— Вы не из здешних мест, — констатировал врач. — Ни один белый человек не позволил бы черному причинить ему такую боль, не обозвав его ниггером хотя бы десять раз.
— Забавно, мне это и в голову не приходило. Я вырос в округе Полк.
— Нет, я сказал бы, что вы выросли на островах Тихого океана и стали больше чем просто человеческим существом. Вы стали человеком.
— Ничего не могу сказать на этот счет, сэр.
— Я не стану спрашивать вас, как вы получили эти раны. Сомневаюсь, что это был несчастный случай на охоте. Сейчас не сезон стрелять птицу. К тому же я слышал разговоры о большом сражении в Хот-Спрингсе, но я уверен, что вы не из Грамли. Тем более у вас значок служителя закона, поэтому я предполагаю, что вы хороший человек. Должен заметить, что вам повезло: дробь номер семь может причинить куда более серьезные повреждения.
— Мне всю жизнь везло. Сколько я вам должен?
— Ничего. Это не проблема. Продолжайте принимать аспирин, а послезавтра посетите другого врача. Возможно, он пропишет пенициллин, чтобы не было опасности заражения. А сейчас вы должны идти.
— Сэр, вот сто долларов. Я думаю, что вы не так уж много получаете от тех бедных женщин, которые к вам приходят, если вообще что-нибудь получаете. Могу точно сказать, что вы не из богатых врачей. Так что берите эту сотню, и пусть она будет за них.
— Это большие деньги.
— И достались не так уж легко, поверьте, но я хочу, чтобы вы их взяли.
Он вложил деньги в левую ладонь доктора Петерсона, пожал ему правую руку, оделся и вышел в темноту через черный ход, как и попал сюда.
* * *
— Ну, чем мы не пара? — сказал он со смехом. — Ты раздутая, как бочка, а я весь в дырках.
— Эрл, — ответила Джун, — это совершенно не смешно.

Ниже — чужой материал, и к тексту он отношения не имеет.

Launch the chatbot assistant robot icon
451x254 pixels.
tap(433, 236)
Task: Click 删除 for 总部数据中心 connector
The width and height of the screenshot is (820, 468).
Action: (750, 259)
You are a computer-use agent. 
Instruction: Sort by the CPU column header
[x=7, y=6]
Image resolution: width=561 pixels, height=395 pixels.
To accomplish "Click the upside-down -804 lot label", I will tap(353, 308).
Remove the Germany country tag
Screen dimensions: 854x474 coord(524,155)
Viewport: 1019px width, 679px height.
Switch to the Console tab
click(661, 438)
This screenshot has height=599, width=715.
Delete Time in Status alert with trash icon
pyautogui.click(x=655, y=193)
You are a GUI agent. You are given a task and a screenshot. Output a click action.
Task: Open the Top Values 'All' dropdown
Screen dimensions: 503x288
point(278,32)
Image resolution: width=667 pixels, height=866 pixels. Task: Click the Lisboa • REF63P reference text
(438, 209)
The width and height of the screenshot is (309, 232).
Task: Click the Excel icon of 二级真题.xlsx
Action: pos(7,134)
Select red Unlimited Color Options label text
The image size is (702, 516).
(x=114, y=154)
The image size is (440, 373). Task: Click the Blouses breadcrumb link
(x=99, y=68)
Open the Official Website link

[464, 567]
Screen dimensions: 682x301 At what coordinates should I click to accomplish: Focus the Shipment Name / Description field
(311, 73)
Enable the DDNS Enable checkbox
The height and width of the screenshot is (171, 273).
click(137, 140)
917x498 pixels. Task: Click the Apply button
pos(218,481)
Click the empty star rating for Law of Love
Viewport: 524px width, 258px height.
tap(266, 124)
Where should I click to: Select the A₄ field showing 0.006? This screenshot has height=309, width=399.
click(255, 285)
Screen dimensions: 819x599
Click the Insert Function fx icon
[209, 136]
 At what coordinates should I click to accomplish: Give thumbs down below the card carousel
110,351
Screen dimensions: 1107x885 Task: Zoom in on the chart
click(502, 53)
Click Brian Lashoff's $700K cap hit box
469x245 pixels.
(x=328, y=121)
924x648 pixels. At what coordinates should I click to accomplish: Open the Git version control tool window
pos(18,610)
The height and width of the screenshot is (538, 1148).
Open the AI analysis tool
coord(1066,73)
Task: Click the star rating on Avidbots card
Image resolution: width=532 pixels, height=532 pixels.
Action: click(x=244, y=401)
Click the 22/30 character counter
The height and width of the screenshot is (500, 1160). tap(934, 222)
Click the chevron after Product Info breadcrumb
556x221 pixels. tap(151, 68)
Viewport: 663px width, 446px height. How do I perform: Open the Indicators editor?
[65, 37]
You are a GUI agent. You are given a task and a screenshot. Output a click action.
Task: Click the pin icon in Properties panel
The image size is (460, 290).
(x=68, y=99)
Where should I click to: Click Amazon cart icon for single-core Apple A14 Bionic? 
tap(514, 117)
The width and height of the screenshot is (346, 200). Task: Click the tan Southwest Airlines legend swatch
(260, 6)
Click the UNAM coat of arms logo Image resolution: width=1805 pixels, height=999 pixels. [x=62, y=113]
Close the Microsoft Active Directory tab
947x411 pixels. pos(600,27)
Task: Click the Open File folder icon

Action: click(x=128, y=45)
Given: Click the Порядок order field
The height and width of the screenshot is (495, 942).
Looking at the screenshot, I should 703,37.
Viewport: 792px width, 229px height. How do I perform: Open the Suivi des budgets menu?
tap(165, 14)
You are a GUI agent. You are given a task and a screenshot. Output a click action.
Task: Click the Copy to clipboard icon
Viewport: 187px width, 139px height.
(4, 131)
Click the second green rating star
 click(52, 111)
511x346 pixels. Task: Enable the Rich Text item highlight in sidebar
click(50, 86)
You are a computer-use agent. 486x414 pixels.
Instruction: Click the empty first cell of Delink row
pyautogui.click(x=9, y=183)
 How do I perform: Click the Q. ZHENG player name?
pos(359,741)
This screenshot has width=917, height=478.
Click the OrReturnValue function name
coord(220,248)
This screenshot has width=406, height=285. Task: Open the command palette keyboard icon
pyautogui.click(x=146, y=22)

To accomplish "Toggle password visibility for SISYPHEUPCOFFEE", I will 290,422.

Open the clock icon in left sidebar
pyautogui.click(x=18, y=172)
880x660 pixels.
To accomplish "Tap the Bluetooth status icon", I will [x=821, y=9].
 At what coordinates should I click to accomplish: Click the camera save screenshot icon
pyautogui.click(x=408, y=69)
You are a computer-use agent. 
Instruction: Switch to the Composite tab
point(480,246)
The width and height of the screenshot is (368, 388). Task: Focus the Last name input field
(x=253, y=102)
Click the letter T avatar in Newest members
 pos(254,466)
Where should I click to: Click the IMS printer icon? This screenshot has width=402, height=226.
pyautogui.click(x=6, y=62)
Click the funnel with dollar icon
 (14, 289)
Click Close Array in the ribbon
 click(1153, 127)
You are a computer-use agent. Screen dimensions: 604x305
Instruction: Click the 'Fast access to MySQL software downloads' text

— Да, мэм. Я вообще-то тоже так считаю.
Получив отповедь, он отхлебнул кока-колы и откусил большой кусок хот-дога. Раны, скрытые рубашкой, все еще побаливали, особенно рука, в которой доктор ковырялся с такой старательностью. Они сидели в парке Форт-Смита за столом для пикников, откуда открывался вид на реку Арканзас. Луговой берег полого уходил вниз, туда, где на берегу росли высокие сосны. Там, бешено крутясь в водоворотах, мчалась вздувшаяся черная вода; должно быть, выше, на севере, прошел сильный ливень.
А здесь не было никаких штормов. Стоял жаркий солнечный воскресный день августа, год спустя после того, как на японцев сбросили две большие новые штуки, и люди развлекались в тени старого здания суда, прославившегося в прошлом столетии многочисленными публичными казнями через повешение. Взрослые водили младенцев, неумело переставлявших ножки в хитроумных ходунках; молодые солдаты из Кемп-Шаффе прогуливались с местными красотками. Даже негры чувствовали себя почти непринужденно. Это был день Великой бомбежки, празднуемый в стиле Форт-Смита; в сияющем воздухе и в зелени сосен сверкали еще более яркие световые пятна, и вокруг если не резвились мартышки на цепочках, то не было недостатка в спаниелях на поводках. Все ели мороженое, в основном эскимо на палочке, или хот-доги и думали о будущем, и ничьи взоры не обращались надолго к юго-западу, поскольку в том секторе располагалось недавно расширенное кладбище ветеранов, бесконечные ряды холмиков и белых колонок, которые были установлены так недавно, что еще продолжали ярко сверкать на солнце. Помимо прочих здесь покоился один из признанных штатом героев, Уильям О. Дарби, молодой командир рейнджеров, прошедший через тяжелейшие бои с немцами в Италии и убитый в конце весны 1945 года крохотным кусочком металла — осколком артиллерийского снаряда, когда он стоял на холме и наблюдал за ходом одного из последних боев войны в Европе. Эрлу совершенно не хотелось посещать это место.
— Ты участвовал в тех делах, о которых шумели все газеты.
Это был не вопрос, а утверждение.
— Да, я был там.
— И именно поэтому у тебя все тело перевязано.
— Просто зацепило парой дробинок, только и всего. Это сущие пустяки. Я, когда бреюсь по утрам, почти каждый раз режусь сильнее.
— Эрл, пишут, что это была самая ожесточенная перестрелка в истории штата. Четырнадцать человек погибли.
— Одиннадцать из них были очень плохими парнями по фамилии Грамли, это такая низкая форма жизни, что ее исчезновение не наносит миру никакого ущерба. И им вовсе не обязательно было умирать. Они могли сдаться закону — проще вообще ничего не придумаешь.
— Это было не в их характере.
— Да, мэм, полагаю, именно так оно и было.